» Assignment
Go through the listing and return every line with "computer" in it.

» Data records
*** Block opens ***

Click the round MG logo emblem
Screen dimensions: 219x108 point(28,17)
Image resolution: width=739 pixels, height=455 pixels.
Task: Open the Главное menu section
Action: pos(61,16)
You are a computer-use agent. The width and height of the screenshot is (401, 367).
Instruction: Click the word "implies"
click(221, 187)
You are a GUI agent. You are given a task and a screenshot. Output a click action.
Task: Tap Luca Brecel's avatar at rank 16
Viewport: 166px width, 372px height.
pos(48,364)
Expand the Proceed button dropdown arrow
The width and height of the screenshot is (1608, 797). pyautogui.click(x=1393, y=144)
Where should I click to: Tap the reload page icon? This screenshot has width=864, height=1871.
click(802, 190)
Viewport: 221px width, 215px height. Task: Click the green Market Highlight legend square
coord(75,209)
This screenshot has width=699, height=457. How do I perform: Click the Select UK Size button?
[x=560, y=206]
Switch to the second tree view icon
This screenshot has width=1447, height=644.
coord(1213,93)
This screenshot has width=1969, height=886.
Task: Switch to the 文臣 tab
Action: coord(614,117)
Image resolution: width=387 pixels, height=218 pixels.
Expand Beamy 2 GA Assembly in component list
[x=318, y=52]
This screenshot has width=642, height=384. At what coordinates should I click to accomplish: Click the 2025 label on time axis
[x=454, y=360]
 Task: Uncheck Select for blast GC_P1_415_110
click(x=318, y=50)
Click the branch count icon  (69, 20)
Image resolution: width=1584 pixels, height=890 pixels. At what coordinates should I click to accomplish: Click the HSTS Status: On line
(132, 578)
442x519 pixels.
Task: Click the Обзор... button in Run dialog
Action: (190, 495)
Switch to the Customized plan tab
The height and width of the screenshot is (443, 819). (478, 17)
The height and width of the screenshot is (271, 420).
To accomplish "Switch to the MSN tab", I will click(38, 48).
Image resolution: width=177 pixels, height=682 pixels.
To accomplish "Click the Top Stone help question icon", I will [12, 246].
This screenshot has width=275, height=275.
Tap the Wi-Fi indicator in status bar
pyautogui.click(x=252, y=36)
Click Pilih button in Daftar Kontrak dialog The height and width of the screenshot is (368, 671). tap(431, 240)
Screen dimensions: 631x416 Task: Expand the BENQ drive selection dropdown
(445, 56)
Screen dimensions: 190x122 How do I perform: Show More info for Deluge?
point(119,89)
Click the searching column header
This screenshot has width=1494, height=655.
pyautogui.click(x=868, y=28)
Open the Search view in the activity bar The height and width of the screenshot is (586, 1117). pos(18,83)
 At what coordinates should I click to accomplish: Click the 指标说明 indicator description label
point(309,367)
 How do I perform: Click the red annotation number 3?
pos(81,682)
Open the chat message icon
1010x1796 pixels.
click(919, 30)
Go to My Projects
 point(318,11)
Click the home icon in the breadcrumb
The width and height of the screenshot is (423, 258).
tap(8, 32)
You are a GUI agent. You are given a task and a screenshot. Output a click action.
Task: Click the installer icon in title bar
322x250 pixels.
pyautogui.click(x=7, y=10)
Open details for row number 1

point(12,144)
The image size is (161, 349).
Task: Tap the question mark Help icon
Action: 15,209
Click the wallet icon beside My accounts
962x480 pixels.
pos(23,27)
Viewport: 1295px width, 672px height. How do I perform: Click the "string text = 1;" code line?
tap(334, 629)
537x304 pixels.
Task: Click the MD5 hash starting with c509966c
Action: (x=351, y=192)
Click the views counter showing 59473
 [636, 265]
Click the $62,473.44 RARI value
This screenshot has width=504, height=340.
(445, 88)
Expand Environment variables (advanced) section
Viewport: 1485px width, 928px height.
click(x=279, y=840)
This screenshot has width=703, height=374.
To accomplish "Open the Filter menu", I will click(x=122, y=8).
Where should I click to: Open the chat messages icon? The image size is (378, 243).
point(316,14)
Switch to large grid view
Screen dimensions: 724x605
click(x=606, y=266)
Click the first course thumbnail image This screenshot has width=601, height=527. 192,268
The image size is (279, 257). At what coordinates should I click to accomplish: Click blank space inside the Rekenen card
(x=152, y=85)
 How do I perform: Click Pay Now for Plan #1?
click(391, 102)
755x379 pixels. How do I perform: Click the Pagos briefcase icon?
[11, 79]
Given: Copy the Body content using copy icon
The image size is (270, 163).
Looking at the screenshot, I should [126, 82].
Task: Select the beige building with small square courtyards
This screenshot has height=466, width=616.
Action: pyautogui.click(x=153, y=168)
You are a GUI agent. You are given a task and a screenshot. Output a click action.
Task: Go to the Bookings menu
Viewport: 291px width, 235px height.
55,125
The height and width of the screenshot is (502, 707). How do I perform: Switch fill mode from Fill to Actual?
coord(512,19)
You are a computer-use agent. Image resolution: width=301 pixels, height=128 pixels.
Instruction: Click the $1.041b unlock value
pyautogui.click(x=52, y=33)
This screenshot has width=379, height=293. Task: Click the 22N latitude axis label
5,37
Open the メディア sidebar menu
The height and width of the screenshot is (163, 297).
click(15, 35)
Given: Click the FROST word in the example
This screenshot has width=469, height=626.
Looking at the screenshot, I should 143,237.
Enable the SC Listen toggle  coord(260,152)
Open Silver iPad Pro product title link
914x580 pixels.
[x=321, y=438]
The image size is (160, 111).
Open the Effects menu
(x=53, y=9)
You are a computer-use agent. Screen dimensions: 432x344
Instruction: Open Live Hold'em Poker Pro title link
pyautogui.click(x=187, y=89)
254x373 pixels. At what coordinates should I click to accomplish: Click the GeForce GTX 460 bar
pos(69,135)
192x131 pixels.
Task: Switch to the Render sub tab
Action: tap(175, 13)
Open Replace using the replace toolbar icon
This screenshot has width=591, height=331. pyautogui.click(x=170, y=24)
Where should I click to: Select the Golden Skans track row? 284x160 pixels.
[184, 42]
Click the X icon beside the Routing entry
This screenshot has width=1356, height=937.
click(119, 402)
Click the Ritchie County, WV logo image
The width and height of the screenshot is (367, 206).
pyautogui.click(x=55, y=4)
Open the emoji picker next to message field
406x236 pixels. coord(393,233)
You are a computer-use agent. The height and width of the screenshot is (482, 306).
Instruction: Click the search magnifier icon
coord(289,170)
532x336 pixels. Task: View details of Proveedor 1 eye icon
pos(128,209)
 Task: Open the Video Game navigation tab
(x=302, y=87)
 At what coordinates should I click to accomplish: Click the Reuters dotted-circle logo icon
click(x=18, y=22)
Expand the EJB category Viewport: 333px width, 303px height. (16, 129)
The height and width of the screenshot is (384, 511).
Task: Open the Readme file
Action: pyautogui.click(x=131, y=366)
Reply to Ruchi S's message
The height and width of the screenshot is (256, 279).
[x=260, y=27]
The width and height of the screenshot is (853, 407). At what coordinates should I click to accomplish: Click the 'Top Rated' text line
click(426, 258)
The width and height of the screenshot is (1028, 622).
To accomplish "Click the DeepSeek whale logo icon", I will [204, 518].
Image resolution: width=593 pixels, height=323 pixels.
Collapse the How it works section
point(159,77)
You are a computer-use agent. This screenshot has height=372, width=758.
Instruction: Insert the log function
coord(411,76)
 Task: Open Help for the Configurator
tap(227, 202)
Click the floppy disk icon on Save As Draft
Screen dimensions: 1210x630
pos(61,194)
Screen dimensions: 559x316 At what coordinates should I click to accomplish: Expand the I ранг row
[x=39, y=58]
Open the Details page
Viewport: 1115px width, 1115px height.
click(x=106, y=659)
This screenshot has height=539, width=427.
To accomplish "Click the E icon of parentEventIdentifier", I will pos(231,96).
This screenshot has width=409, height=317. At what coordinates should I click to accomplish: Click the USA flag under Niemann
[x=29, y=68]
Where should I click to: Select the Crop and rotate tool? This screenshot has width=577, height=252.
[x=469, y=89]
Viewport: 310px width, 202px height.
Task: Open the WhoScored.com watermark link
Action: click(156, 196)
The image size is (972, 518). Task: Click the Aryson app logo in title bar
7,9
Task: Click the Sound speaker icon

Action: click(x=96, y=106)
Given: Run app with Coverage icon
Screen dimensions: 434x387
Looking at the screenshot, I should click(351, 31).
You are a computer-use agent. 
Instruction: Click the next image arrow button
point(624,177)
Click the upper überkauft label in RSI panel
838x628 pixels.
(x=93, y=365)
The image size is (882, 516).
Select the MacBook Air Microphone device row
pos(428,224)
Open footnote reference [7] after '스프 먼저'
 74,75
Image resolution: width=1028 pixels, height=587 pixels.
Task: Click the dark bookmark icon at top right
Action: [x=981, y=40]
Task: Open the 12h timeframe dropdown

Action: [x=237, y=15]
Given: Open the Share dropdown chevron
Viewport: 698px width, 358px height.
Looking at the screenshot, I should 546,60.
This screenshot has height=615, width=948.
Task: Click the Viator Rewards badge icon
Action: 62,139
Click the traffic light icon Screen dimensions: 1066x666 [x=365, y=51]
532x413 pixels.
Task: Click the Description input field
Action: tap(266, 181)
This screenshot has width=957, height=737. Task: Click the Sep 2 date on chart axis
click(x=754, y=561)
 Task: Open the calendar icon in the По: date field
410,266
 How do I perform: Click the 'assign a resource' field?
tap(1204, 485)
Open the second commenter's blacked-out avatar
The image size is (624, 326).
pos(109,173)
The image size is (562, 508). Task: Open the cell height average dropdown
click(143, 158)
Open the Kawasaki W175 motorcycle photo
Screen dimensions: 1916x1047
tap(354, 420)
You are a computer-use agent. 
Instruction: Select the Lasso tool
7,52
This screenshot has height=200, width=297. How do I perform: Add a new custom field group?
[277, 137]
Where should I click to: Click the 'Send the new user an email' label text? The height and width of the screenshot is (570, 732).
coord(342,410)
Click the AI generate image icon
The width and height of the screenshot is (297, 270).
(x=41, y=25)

*** Block closes ***

» Result of this task
You are a computer-use agent. The width and height of the screenshot is (401, 367).
You are a computer-use agent. Image resolution: width=301 pixels, height=128 pixels.
You are a computer-use agent. Screen dimensions: 432x344
You are a computer-use agent. The height and width of the screenshot is (482, 306).
You are a computer-use agent. This screenshot has height=372, width=758.
You are a computer-use agent. 
You are a computer-use agent. 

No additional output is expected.